While many shape origins of pasta are unknown, the original penne pasta was smooth. Meaning “pens” in English for its resemblance to the nib of an old fashioned quill, the machine to cut industrialized penne lisce was invented in 1865 by a pasta factory in Genoa. Giovanni Battista Capurro patented a machine to perform an inclined cut, considered a technological innovation. At the time, ziti pasta had popularized in Southern Italy and was dried in long tubes and then cut by hand, ‘maltagliati’ meaning ‘with mistakes.’ Popular Italian website Gambero Rosso speculates South Italians prefer lisce because of its birthright to ziti, which may explain why it’s most enjoyed there.
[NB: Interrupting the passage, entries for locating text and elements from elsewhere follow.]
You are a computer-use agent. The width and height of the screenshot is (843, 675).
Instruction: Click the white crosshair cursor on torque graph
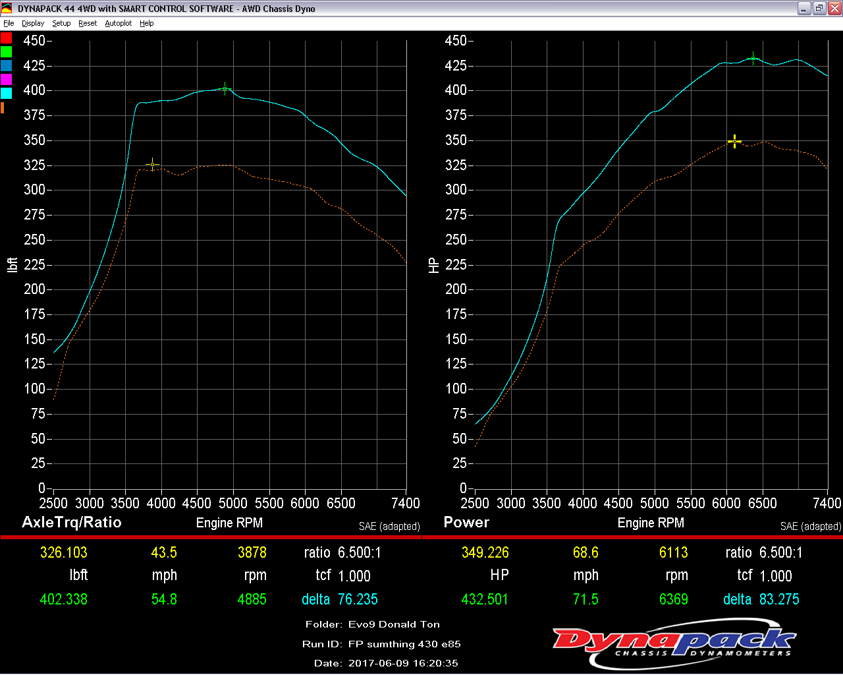point(152,164)
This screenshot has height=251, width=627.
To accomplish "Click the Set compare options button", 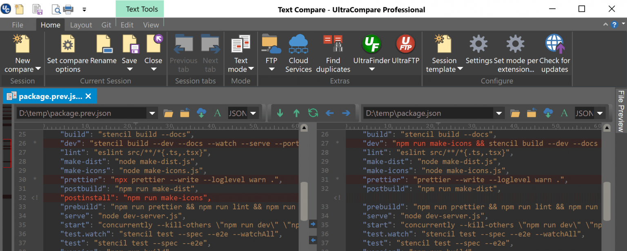I will tap(68, 53).
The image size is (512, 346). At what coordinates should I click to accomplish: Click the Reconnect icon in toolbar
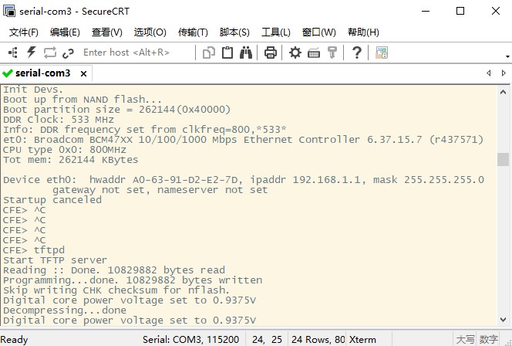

Penne Lisce, courtesy of Taste Atlas

Maureen B. Fant, co-author of Sauces & Shapes: Pasta the Italian Way, has not seen penne lisce at her local supermarket in Rome in years, but she likes them better than rigate. She says, “All the original industrially made shapes were lisce until somebody figured out that striations would grab the sauce. Maybe the ridged penne holds a tad more sauce than smooth — though I have never been troubled by slippery sauce with penne lisce — but what you really want is not so much for the sauce to stick as to be absorbed into the pasta. This you achieve regardless of shape by choosing a pasta that has been extruded through bronze and dried slowly at low temperature. The barely perceptible rough surface of a good-quality pasta is much more important than the visible ridges.” Over an email exchange with her this week, we discussed whether American preference for ridged penne may have influenced Northern Italians. It may be embraced in cities like Milan because it is modern, a city that also loves sushi and international cuisine.
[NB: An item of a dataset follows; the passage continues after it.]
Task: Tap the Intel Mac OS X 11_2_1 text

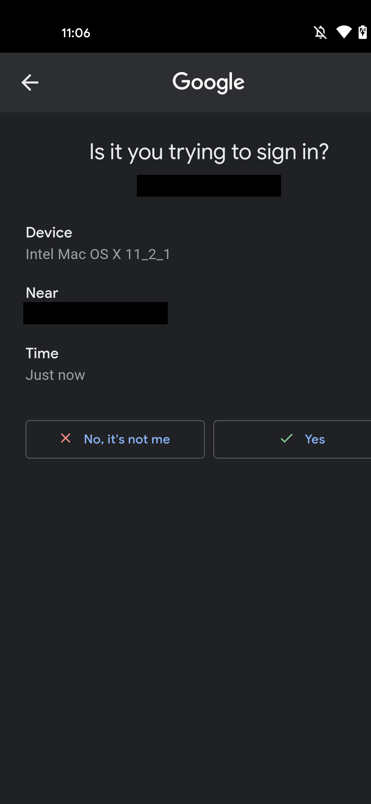Action: click(98, 254)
Near the border of Liguria in Tuscany, the Martelli family makes their ‘one of a kind’ penne, “Classiche”— smooth penne, a family business since 1926. They are proud to be the only pastificio in Italy that makes only penne lisce along with four other standards: spaghetti, spaghettini, fusilli and maccheroni.

Artisanal pasta is extruded through bronze dies, a soft metal that leaves a rougher surface for sauce to cling to. Teflon-drawn pasta is common in industrial pasta manufacturing. Exemplary grain quality and slow drying at low heat are the other two important factors that distinguish artisan from industrial. The ridges on industrial penne mask imperfections in the quality of the pasta ingredients by adding texture.
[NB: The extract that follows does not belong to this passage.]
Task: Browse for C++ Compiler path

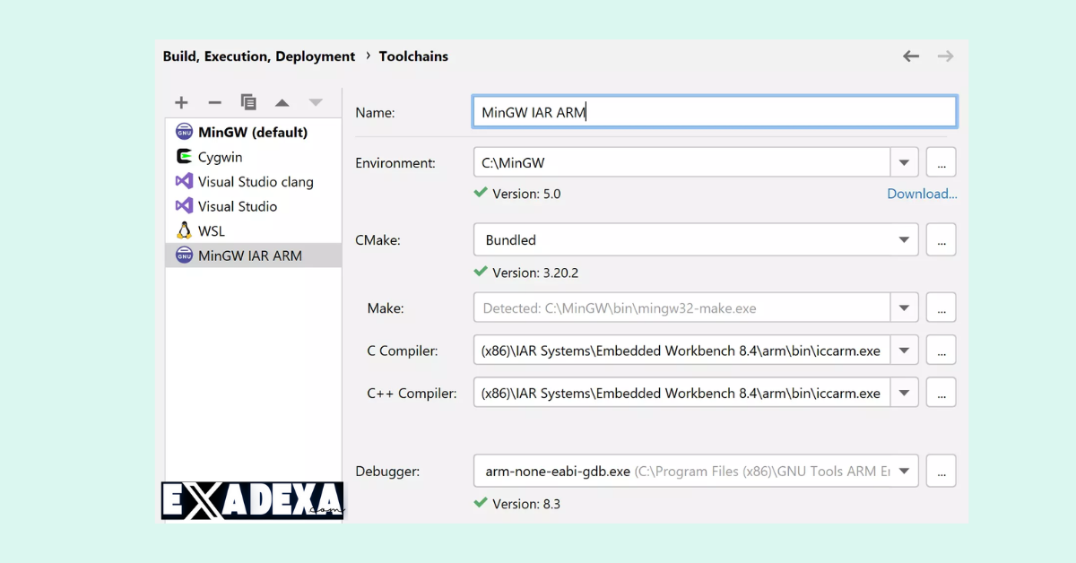Action: [941, 393]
As an expat living in Milan, I’ve enjoyed penne arrabiata, the classic Roman dish made with penne, at friends’ homes and at restaurants when visiting Rome. Translated as ‘angry’ pasta, the tomato sauce is spicy, prepared with olive oil, garlic, and red chili peppers. Always served with penne rigate, I never gave it much notice. When the noise over penne surfaced on February 24th, I went to Eataly in Milan, curious to conduct my own taste test. Out of a few dozen artisanal brands, Mancini’s was the only penne lisce. Mancini grows their own durum wheat in Le Marche and has a cult following amongst chefs in Italy and abroad. Continuing my search, I went to the large supermarket by my house three times last week. In the pasta aisle, packed with over fifty kinds of pasta, no penne lisce was to be found, even from the industrial brands De Cecco and Barilla.

As soon as #pennelisce went viral, De Cecco took advantage of a marketing moment by defending it on social media (photo), reminding us they use bronze dies. A meme surfaced on Twitter of Marie Antoinette holding a book was replaced by a Barilla box of penne lisce, reading “if they don’t have anymore bread, they eat smooth penne.”

The discussion of Twitter went from feelings about penne immediately to how grocery stores are saving thousands of euros by learning about customer preference. At Barilla, globally, penne lisce is around 10% of the total penne production. It is sold primarily in the United States and Italy, mostly in Campania, in the South.

“Paccheri, a smooth shape, are now turning up in ridged versions. Still rare, but I’ve seen them in restaurants.” Despite what ridged pasta fanatics might think, Fant argues that the barely perceptible rough surface of a good-quality pasta—no matter where its eaten—is much more important than the visible ridges.